In questa direzione il welfare aziendale – costruito secondo logiche attente al suo impatto – rappresenta un’opportunità per le imprese che vogliono investire in ambito sociale. Sempre più spesso si parla di fattori ESG (Environmental, Social, Governance), ma sono poche le organizzazioni che considerano realmente la dimensione “S”, cioè “Social”. Le misure, i benefit e le prestazioni sociali per i lavoratori e le lavoratrici sono una strada privilegiata proprio per concretizzare l’investimento delle imprese in questa direzione.

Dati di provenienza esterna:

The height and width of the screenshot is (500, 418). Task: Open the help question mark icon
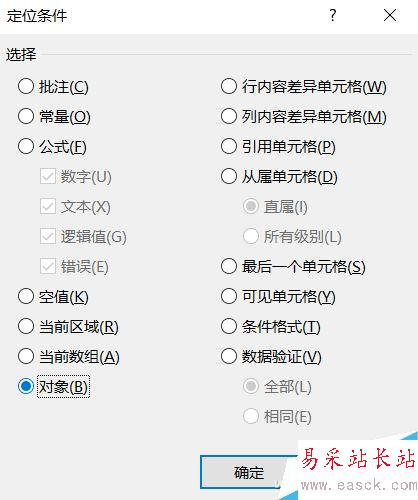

Non dunque un’operazione di “washing”, ma un’opportunità per posizionarsi in maniera convincente sul mercato. Perché un welfare aziendale ben fatto è anche un biglietto da visita verso i consumatori, sempre più attenti ai comportamenti delle aziende. La valorizzazione delle proprie risorse umane attraverso professionisti competenti è infatti una questione cruciale per quelle organizzazioni che vogliono valorizzare le logiche di sostenibilità.
Note
- Le Prassi di Riferimento (PdR) di UNI hanno l’obiettivo di introdurre prescrizioni tecniche o modelli applicativi settoriali quando non ci sono norme né progetti di norma nazionali, europei o internazionali. Definiscono quindi degli standard di qualità non vincolanti, che rappresentano però un valore aggiunto per chi li applica.